*Exercise aim*.
Using the listing below, extract each line that has the word "computer" in it.
↓↓↓
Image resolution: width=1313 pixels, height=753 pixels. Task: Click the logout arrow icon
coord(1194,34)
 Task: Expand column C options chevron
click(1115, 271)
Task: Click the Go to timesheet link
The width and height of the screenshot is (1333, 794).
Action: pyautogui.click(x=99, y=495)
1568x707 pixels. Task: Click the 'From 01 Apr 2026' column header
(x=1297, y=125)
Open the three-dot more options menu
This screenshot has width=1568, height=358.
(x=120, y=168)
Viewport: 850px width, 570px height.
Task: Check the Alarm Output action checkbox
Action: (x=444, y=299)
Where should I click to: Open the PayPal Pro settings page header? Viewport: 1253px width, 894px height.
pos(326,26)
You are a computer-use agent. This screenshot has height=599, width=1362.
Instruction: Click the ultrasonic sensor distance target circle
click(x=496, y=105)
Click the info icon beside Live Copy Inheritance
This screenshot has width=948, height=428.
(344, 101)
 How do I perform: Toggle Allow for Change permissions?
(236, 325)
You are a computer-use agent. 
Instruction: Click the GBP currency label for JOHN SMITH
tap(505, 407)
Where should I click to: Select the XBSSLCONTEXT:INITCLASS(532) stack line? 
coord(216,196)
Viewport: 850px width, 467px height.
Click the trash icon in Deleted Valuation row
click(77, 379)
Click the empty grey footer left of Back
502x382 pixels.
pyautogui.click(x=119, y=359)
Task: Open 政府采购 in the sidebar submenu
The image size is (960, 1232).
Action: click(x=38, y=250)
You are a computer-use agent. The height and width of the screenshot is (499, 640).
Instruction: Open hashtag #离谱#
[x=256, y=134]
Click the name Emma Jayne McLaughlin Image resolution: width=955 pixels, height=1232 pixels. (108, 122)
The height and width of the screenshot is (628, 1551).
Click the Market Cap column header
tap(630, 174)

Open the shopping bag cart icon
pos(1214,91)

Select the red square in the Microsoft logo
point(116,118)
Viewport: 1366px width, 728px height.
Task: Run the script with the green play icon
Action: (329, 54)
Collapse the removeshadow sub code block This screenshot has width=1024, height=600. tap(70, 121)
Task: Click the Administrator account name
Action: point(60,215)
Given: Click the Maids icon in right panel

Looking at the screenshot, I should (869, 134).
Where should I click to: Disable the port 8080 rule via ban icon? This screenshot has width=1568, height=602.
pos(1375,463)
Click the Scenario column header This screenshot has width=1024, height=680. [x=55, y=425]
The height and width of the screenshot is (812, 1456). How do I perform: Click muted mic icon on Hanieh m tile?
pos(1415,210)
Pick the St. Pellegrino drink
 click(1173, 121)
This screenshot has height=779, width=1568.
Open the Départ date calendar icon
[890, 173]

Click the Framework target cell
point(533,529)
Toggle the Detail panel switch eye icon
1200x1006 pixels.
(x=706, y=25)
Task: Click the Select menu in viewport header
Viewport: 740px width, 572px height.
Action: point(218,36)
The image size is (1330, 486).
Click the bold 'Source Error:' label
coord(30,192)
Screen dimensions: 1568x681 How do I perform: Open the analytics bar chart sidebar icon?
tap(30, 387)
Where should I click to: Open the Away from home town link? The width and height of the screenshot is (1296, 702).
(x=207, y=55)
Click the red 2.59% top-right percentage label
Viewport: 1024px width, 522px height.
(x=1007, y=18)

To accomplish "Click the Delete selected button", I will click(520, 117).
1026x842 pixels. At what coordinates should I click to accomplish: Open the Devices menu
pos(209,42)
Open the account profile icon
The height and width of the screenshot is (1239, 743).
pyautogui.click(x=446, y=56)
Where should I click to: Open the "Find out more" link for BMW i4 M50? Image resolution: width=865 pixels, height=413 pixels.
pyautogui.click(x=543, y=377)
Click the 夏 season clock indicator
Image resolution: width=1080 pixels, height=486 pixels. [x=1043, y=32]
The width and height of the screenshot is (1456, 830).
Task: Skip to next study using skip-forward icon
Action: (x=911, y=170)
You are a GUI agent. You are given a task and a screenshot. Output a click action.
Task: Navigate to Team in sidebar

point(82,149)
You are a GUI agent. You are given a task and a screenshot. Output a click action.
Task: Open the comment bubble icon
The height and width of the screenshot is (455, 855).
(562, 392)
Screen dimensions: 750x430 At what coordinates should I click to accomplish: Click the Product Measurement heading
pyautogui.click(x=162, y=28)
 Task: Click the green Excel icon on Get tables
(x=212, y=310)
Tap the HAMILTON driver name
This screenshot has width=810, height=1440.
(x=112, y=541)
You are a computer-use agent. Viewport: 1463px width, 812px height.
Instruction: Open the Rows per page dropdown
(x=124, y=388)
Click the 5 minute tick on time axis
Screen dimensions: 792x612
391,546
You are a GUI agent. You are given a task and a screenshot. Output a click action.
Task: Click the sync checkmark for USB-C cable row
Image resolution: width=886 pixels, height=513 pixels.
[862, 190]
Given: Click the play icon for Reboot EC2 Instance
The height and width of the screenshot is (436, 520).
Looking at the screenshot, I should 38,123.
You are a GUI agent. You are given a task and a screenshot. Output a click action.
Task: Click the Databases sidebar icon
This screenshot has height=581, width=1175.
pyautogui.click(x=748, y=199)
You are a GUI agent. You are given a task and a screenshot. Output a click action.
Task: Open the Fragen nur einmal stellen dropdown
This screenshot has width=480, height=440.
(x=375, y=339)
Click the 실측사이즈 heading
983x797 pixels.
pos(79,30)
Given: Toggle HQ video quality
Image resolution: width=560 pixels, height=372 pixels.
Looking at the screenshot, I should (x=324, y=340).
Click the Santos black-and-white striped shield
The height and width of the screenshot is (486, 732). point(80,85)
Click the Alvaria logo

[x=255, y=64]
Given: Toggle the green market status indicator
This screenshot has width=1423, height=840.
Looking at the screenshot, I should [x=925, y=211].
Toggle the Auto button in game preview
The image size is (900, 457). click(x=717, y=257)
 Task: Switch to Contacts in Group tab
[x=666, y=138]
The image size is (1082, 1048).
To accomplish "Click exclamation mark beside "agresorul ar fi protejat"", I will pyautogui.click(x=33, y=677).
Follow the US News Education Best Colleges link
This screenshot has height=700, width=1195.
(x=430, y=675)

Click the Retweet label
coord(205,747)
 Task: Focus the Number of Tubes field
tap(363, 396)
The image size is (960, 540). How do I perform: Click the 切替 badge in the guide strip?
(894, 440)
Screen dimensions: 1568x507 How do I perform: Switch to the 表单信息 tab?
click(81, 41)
↑↑↑
*Your response*.
You are a computer-use agent. This screenshot has height=599, width=1362.
You are a computer-use agent. 
You are a computer-use agent. The height and width of the screenshot is (499, 640).
You are a computer-use agent. Viewport: 1463px width, 812px height.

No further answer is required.